* _WHAT TO WORK ON_: In the listing, rewrite the stretch from the line containing "Where should I" through the line containing "click(1530, 153)" with "dropdown" changed to "menu" and everything else left as is. Leave the pictures out of your answer.

* _INPUT DATA_:
______________________________
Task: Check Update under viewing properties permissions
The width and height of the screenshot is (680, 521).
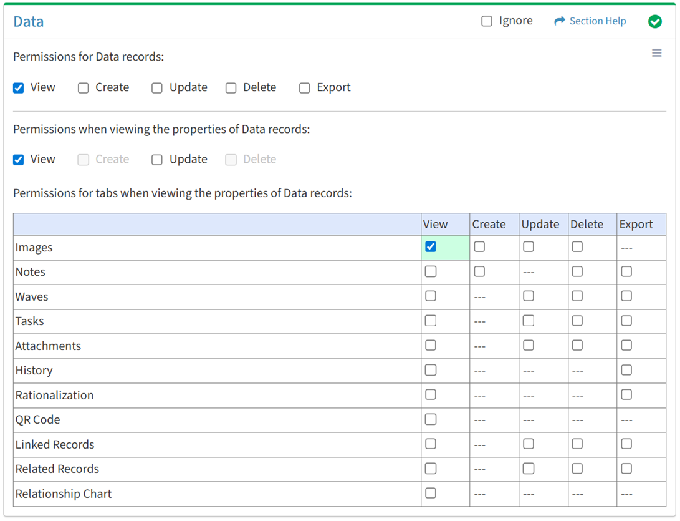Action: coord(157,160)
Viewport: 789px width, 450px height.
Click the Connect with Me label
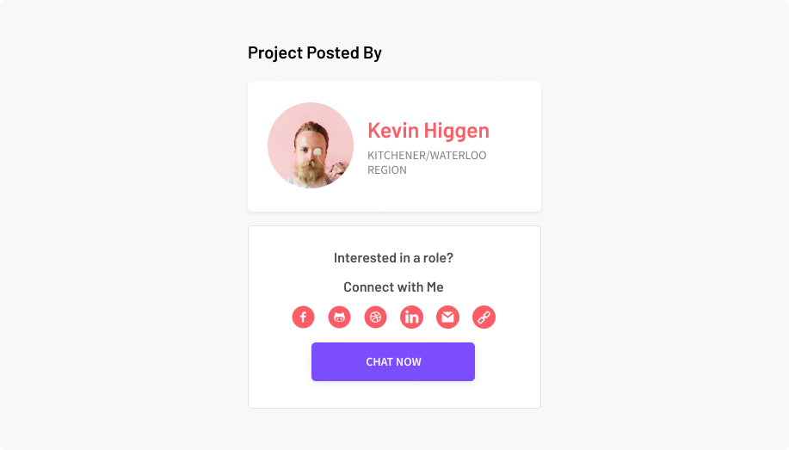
______________________________
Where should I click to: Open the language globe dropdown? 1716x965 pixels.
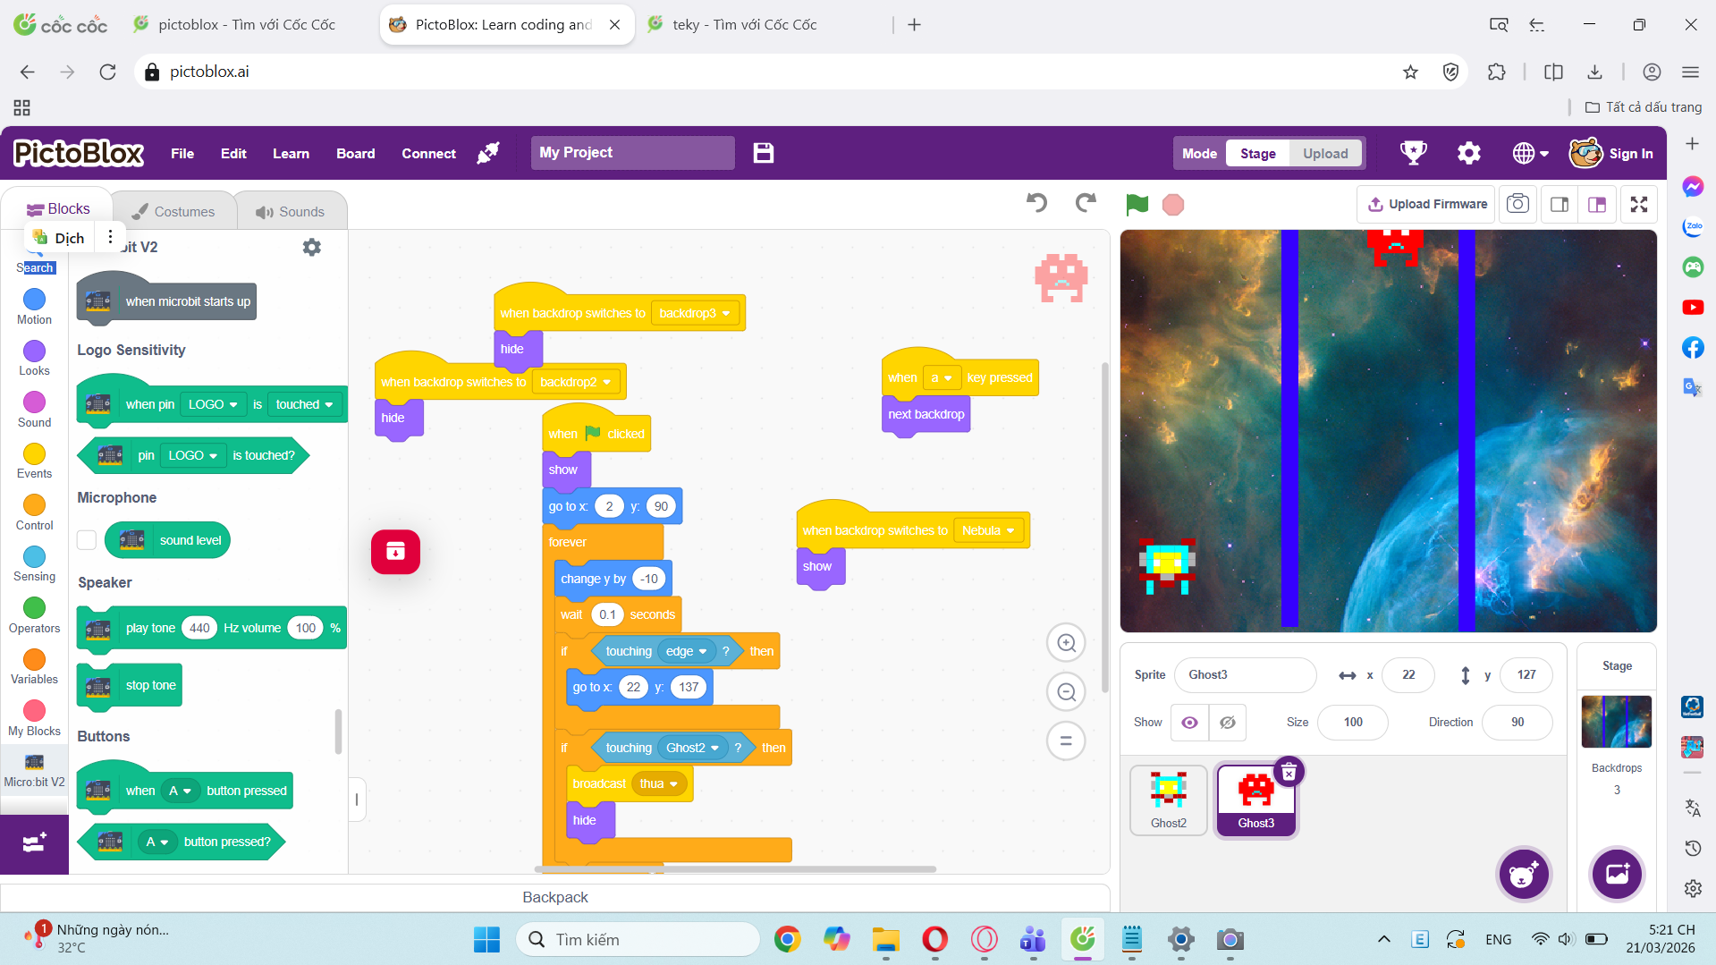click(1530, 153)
______________________________
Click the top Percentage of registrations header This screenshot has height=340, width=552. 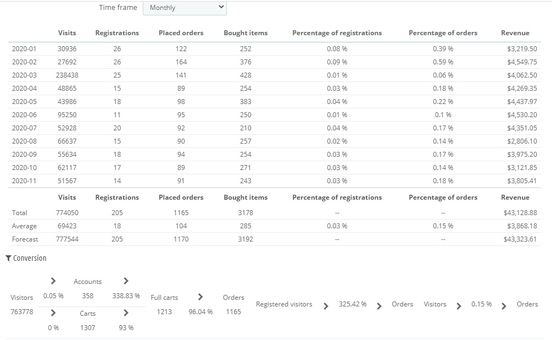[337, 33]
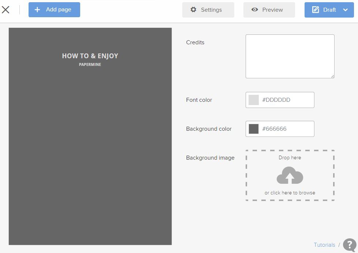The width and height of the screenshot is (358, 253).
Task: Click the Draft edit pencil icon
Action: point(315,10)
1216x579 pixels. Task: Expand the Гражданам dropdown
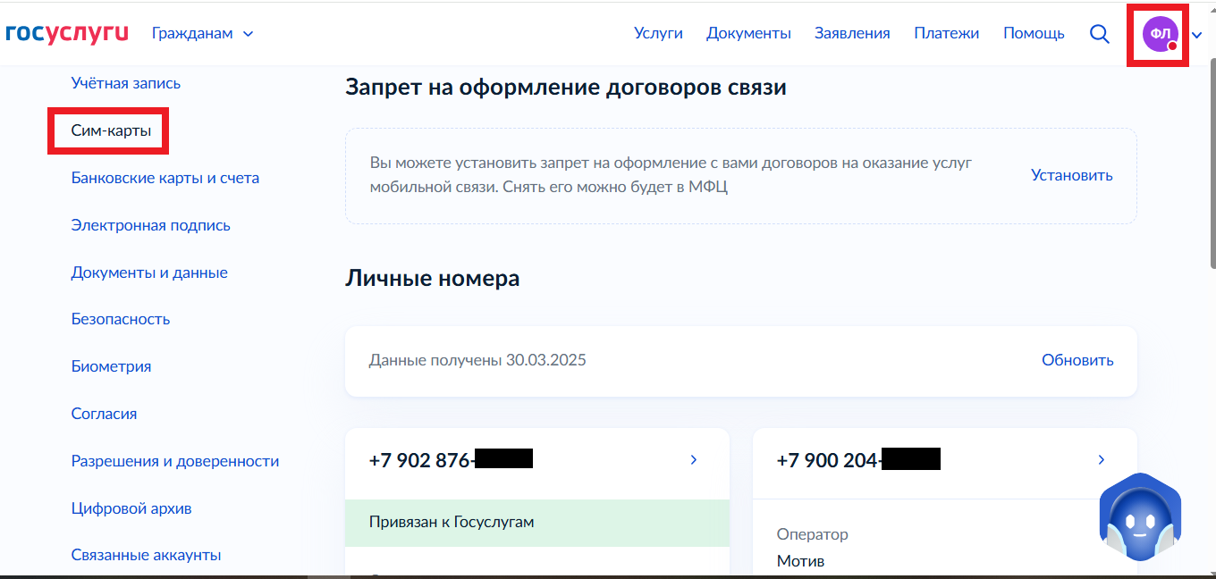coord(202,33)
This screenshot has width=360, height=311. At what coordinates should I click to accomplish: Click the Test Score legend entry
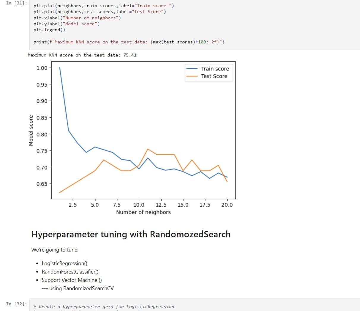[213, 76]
______________________________
* _RESPONSE_:
Where should I click to: Open the language globe menu? 1716x965 pixels.
click(1530, 153)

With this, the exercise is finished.